> **Task instructions**: Among the entries, find the lines with the string "panel" and copy them.

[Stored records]
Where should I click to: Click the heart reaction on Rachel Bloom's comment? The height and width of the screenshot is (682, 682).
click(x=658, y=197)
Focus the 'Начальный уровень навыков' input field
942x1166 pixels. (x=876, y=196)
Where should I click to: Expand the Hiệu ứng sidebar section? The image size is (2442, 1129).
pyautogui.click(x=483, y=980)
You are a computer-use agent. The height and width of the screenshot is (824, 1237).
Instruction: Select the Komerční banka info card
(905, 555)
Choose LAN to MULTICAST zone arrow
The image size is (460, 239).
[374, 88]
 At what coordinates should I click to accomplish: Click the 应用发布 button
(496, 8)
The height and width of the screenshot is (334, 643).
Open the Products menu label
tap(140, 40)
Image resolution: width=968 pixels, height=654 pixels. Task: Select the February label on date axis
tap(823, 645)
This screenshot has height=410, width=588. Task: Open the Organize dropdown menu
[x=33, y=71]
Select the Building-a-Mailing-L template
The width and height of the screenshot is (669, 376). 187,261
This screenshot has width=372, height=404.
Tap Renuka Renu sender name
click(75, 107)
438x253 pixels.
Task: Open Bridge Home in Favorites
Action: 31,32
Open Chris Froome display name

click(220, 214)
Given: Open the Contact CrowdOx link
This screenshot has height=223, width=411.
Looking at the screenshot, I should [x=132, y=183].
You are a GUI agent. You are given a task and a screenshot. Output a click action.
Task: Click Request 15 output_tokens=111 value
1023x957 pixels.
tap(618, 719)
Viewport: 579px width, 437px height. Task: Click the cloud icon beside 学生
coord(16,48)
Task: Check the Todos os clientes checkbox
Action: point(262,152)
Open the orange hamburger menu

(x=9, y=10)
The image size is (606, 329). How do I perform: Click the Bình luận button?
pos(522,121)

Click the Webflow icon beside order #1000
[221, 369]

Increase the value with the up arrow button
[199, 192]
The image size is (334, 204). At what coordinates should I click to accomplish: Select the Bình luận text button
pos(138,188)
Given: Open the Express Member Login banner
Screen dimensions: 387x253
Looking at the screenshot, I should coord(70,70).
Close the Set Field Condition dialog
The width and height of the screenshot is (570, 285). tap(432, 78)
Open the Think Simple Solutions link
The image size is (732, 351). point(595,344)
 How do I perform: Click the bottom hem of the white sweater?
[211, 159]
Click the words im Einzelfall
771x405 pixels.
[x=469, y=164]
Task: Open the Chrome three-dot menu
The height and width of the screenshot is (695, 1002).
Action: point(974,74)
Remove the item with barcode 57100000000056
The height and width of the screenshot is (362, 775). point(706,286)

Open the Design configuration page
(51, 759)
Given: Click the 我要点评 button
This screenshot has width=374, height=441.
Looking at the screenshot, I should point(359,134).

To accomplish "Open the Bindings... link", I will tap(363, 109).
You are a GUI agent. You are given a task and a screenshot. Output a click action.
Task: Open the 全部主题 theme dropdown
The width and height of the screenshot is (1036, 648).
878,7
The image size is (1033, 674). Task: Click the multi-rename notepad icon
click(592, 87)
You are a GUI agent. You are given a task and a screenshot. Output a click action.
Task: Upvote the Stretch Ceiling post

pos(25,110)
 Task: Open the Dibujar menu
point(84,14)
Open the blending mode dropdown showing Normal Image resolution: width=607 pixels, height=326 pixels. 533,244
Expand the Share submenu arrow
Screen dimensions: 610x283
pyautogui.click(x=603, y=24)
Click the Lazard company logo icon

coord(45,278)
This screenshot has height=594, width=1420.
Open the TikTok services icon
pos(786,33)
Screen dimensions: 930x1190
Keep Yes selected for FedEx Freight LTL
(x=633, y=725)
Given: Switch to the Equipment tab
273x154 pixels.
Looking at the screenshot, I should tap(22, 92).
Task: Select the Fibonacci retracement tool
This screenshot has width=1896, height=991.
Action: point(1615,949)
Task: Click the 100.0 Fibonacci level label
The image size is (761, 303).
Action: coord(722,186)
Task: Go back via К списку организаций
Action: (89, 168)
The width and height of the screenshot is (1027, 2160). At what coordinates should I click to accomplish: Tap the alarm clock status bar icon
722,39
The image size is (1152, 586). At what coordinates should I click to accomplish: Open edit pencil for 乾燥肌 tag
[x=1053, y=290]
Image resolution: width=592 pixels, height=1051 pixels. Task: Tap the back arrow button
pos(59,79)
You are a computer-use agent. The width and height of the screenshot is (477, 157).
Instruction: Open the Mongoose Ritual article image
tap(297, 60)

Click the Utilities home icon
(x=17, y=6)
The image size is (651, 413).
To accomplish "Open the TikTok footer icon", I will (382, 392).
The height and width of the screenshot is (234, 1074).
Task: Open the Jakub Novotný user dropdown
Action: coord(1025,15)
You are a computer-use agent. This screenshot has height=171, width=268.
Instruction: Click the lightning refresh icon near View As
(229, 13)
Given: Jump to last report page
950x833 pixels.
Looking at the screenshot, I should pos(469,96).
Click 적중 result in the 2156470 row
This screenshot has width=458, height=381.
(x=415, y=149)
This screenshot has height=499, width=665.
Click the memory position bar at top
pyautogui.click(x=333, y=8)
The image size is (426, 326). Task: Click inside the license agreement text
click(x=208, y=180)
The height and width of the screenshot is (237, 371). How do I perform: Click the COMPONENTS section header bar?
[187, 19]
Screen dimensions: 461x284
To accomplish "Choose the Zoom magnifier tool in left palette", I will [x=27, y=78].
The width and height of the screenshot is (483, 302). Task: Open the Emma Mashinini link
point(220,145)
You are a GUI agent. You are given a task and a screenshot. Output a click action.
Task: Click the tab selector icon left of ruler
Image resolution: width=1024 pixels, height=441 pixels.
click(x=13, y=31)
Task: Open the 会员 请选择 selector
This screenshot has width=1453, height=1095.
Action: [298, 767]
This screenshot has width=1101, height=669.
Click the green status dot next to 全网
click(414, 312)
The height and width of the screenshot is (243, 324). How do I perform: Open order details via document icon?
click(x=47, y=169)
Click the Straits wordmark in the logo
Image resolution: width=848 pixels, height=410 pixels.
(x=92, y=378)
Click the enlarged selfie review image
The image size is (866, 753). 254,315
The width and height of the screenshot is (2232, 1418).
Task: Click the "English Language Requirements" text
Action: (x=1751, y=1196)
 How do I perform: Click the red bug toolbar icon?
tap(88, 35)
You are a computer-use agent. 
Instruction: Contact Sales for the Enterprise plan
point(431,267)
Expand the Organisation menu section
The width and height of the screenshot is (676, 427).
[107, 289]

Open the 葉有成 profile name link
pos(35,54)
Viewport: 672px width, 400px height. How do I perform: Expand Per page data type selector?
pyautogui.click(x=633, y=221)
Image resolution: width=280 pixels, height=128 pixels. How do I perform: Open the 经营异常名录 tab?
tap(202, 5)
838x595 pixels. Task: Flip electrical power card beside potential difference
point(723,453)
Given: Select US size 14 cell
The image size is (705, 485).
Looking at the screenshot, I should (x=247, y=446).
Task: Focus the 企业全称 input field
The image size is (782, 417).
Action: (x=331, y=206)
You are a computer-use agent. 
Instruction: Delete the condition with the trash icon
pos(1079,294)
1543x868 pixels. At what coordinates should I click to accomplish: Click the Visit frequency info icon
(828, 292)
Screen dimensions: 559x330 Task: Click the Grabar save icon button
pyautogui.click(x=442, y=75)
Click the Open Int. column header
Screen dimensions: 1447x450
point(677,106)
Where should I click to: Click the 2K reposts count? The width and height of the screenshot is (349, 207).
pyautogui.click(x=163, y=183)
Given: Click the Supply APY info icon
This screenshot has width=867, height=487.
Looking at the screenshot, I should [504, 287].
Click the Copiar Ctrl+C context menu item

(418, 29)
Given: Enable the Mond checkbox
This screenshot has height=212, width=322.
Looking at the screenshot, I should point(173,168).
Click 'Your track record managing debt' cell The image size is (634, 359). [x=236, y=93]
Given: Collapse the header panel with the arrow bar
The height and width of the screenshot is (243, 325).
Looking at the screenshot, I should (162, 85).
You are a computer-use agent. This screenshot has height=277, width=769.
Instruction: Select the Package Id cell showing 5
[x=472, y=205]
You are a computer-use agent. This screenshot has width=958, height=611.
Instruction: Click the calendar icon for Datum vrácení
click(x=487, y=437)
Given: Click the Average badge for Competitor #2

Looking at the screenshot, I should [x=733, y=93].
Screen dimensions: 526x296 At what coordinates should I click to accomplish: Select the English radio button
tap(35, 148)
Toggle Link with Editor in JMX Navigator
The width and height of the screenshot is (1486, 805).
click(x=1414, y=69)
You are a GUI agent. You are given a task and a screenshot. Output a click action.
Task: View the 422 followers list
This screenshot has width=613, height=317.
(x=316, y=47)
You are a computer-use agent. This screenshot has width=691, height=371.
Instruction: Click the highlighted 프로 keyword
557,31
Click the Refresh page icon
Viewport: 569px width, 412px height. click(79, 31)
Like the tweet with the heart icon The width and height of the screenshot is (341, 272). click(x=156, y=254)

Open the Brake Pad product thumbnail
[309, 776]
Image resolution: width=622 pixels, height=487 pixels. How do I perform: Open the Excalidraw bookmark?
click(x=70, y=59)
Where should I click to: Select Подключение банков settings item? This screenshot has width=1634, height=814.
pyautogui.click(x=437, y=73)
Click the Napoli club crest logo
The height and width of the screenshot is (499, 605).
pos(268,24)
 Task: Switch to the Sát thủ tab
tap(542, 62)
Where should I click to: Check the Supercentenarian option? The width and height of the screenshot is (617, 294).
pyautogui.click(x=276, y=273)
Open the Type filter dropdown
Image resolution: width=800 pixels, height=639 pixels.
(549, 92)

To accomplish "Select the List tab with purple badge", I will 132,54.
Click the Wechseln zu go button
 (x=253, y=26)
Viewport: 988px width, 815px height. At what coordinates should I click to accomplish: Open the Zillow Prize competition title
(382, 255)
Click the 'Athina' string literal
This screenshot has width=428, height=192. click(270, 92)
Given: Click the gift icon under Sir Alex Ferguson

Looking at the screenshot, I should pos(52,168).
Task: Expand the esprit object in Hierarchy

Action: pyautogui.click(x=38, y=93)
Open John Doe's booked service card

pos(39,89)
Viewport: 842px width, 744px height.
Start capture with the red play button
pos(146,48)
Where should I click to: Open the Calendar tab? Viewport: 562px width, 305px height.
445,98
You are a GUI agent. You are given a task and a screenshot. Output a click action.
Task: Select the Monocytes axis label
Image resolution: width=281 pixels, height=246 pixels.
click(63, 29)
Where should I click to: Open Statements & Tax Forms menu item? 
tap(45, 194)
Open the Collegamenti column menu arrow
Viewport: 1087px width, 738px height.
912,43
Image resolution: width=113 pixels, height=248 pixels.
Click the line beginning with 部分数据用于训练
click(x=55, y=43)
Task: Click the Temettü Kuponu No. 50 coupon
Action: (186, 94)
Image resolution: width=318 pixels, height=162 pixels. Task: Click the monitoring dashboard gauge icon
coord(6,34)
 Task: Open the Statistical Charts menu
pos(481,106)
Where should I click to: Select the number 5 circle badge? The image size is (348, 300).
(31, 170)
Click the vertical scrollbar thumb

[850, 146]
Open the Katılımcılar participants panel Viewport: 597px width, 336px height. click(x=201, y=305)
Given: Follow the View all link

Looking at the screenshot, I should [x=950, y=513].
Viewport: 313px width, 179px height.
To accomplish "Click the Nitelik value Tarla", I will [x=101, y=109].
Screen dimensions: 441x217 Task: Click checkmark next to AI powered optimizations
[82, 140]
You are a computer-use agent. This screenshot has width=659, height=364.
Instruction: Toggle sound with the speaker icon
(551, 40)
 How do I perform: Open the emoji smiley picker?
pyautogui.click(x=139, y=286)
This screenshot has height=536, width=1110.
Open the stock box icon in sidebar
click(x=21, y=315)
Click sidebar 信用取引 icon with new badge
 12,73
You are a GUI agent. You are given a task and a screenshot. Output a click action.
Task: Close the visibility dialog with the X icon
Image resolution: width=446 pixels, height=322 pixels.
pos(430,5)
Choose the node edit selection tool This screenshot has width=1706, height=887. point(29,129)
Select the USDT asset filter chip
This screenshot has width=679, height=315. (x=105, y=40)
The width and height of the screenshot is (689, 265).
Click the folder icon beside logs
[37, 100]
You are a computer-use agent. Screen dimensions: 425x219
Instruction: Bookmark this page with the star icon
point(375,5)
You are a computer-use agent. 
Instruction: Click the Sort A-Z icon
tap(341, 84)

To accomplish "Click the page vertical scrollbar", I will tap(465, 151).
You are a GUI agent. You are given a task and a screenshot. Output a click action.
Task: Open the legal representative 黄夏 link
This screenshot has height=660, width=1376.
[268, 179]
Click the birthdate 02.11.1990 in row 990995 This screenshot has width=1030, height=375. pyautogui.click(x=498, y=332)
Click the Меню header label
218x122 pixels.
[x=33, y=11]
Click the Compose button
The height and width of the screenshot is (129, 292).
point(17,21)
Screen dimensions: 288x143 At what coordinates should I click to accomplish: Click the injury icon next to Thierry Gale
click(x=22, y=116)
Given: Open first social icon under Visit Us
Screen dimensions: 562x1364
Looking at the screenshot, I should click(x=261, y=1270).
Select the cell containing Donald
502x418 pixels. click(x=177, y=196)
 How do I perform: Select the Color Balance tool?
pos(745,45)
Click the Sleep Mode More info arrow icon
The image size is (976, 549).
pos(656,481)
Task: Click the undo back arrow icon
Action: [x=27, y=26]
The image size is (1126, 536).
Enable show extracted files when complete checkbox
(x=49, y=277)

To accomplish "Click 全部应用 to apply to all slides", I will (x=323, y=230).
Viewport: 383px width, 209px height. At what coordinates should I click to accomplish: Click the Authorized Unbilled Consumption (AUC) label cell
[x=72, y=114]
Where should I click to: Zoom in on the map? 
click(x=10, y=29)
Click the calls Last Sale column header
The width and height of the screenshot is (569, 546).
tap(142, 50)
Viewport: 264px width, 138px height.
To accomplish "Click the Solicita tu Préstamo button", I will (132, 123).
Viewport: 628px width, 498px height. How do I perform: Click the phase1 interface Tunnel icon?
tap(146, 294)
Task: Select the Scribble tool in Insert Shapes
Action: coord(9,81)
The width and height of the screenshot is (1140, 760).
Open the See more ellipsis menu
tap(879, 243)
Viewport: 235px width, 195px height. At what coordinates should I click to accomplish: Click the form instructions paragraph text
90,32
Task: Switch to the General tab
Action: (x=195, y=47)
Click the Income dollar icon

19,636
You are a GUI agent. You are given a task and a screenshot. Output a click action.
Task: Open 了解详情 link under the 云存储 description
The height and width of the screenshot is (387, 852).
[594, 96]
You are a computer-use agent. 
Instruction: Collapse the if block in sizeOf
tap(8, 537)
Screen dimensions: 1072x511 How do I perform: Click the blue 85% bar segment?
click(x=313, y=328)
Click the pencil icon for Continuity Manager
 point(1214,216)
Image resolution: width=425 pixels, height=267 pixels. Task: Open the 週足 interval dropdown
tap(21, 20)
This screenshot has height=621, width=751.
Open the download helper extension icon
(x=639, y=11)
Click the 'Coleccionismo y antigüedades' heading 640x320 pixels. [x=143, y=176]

> **Exercise solution**:
Given: Collapse the header panel with the arrow bar
Open the Katılımcılar participants panel Viewport: 597px width, 336px height. click(x=201, y=305)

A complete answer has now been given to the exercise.